Curitiba O uso indiscriminado de herbicidas nas plantações de cana-de-açúcar nas regiões Norte e Noroeste do Estado está causando prejuízos às lavouras vizinhas, principalmente de frutíferas, e contaminando o meio ambiente. A denúncia, contra as usinas de álcool, é da Comissão Pastoral da Terra do Paraná (CPT-PR) e foi entregue, ontem, à Promotoria do Meio Ambiente, Instituto Ambiental do Paraná (IAP) e Secretaria de Estado de Agricultura e Abastecimento (Seab).

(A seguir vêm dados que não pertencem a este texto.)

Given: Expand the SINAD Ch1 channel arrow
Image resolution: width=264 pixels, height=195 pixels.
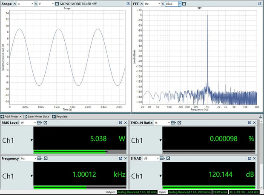Looking at the screenshot, I should pos(160,176).
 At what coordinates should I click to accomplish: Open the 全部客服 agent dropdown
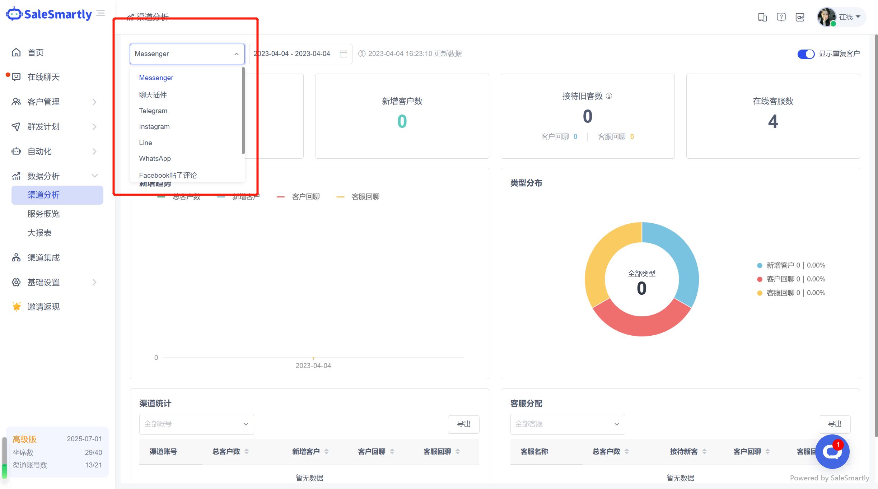[x=567, y=424]
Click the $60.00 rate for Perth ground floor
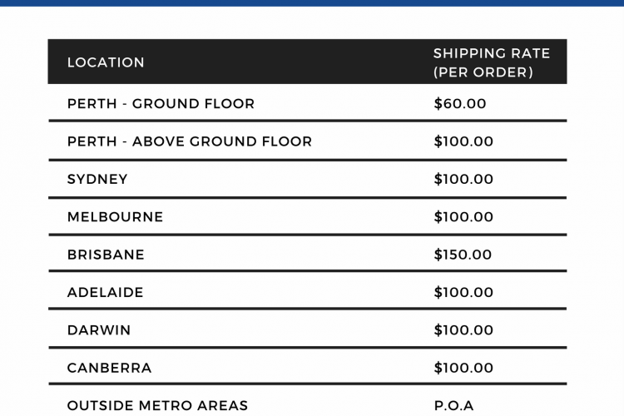Image resolution: width=624 pixels, height=416 pixels. tap(459, 104)
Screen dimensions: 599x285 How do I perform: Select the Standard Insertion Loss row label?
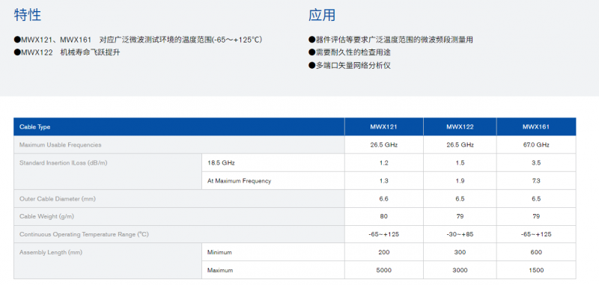click(x=64, y=163)
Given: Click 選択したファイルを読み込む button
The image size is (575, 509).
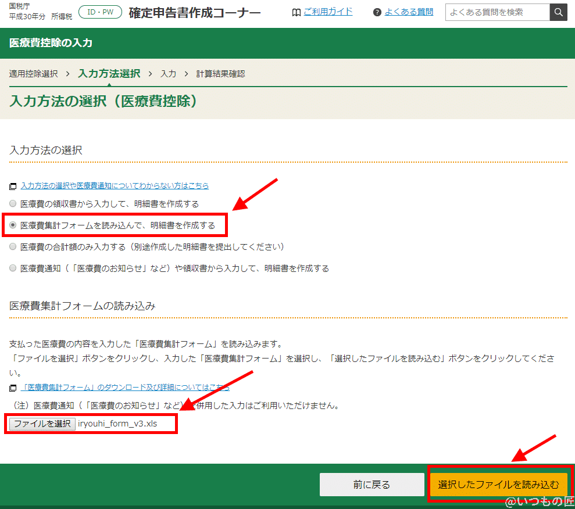Looking at the screenshot, I should tap(498, 485).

Segundo a denúncia da CPT, os usineiros estariam usando, indevidamente, agrotóxicos principalmente os herbicidas que têm como princípio ativo o 2.4-D para acelerar o amadurecimento da cana. O produto causa estresse na planta e interrompe seu ciclo vegetativo, provocando a maturação precoce.
O secretário executivo da CPT, Jelson Oliveira, disse que o herbicida estaria sendo pulverizado por aviões nos canaviais e se espalhando sobre as propriedades vizinhas. O produto, segundo ele, fica na atmosfera e depois se espalha por um raio de até 30 quilômetros do ponto onde foi aplicado. O herbicida acaba tendo efeito negativo sobre a produção de culturas mais sensíveis como é o caso da uva e outras frutíferas, café e hortaliças.
A CPT quer promover uma audiência pública com os agricultores afetados para tentar reunir provas do uso indevido do agrotóxico. Pretende, ainda, garantir que esses pequenos produtores rurais sejam indenizados pelos danos causados às lavouras.
Não existe, ainda, um levantamento dos prejuízos financeiros dos agricultores. De acordo com o padre Zenildo Megiatto, da CPT em São Pedro do Ivaí, muitos produtores do município estão abandonando suas plantações, principalmente de uva, porque não conseguem mais recuperar as lavouras. Em São João do Ivaí, citou, eram produzidas 120 toneladas de uva por ano. O mais grave, para ele, é ''o imensurável o dano ao meio ambiente'' com a contaminação do solo e de mananciais.
O fato, segundo Megiatto, já teria sido denunciado ao escritório regional do Instituto Ambiental do Paraná (IAP), em São João do Ivaí, mas o órgão alegou que a autorização do uso de agrotóxicos seria de responsabilidade da Seab.